Obtain a thorough drug history, noting use of any narcotic or drug with fatigue as an adverse effect. Ask about alcohol and drug use patterns. Determine the patient’s risk of carbon monoxide poisoning, and ask whether the patient has a carbon monoxide detector.

Observe the patient’s general appearance for overt signs of depression or organic illness. Is he unkempt or expressionless? Does he appear tired or sickly, or have a slumped posture? If warranted, evaluate his mental status, noting especially mental clouding, attention deficits, agitation, or psychomotor retardation.

♦ Acquired immunodeficiency syndrome.
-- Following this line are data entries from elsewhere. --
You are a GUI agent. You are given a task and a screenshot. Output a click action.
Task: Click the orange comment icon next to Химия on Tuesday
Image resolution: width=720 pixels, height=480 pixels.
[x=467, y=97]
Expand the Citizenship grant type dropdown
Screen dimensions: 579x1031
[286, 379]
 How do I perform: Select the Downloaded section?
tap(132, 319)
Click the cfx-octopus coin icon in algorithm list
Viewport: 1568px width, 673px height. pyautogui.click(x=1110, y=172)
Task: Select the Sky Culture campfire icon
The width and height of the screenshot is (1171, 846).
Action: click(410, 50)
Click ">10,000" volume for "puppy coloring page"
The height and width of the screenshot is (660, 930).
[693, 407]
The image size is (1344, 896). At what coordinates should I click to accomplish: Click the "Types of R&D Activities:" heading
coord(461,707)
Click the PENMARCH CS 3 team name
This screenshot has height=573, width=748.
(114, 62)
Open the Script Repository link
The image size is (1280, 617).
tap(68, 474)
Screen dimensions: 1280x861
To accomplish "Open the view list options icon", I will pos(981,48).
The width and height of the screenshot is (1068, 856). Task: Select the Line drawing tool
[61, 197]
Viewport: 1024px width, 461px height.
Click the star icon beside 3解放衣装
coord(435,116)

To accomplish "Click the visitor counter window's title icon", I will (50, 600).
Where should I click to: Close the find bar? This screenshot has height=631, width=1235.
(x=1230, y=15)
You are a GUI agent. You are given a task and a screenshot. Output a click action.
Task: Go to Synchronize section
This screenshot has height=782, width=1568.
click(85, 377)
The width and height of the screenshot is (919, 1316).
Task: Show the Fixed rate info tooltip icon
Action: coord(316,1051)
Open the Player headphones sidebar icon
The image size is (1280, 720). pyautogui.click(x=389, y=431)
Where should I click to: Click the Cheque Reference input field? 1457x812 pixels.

Besides fatigue, this syndrome may cause fever, night sweats, weight loss, diarrhea, and a cough, followed by several concurrent opportunistic infections.

♦ Adrenocortical insufficiency. Mild fatigue, the hallmark of this disorder, initially appears after exertion and stress but later becomes more severe and persistent. Weakness and weight loss typically accompany GI disturbances, such as nausea, vomiting, anorexia, abdominal pain, and chronic diarrhea; hyperpigmentation; orthostatic hypotension; and a weak, irregular pulse.

♦ Anemia. Fatigue after mild activity is commonly the first symptom of anemia. Associated findings vary but generally include pallor, tachycardia, and dyspnea.

♦ Anxiety. Chronic, unremitting anxiety invariably produces fatigue, often characterized as nervous exhaustion. Other persistent findings include apprehension, indecisiveness, restlessness, insomnia, trembling, and increased muscle tension.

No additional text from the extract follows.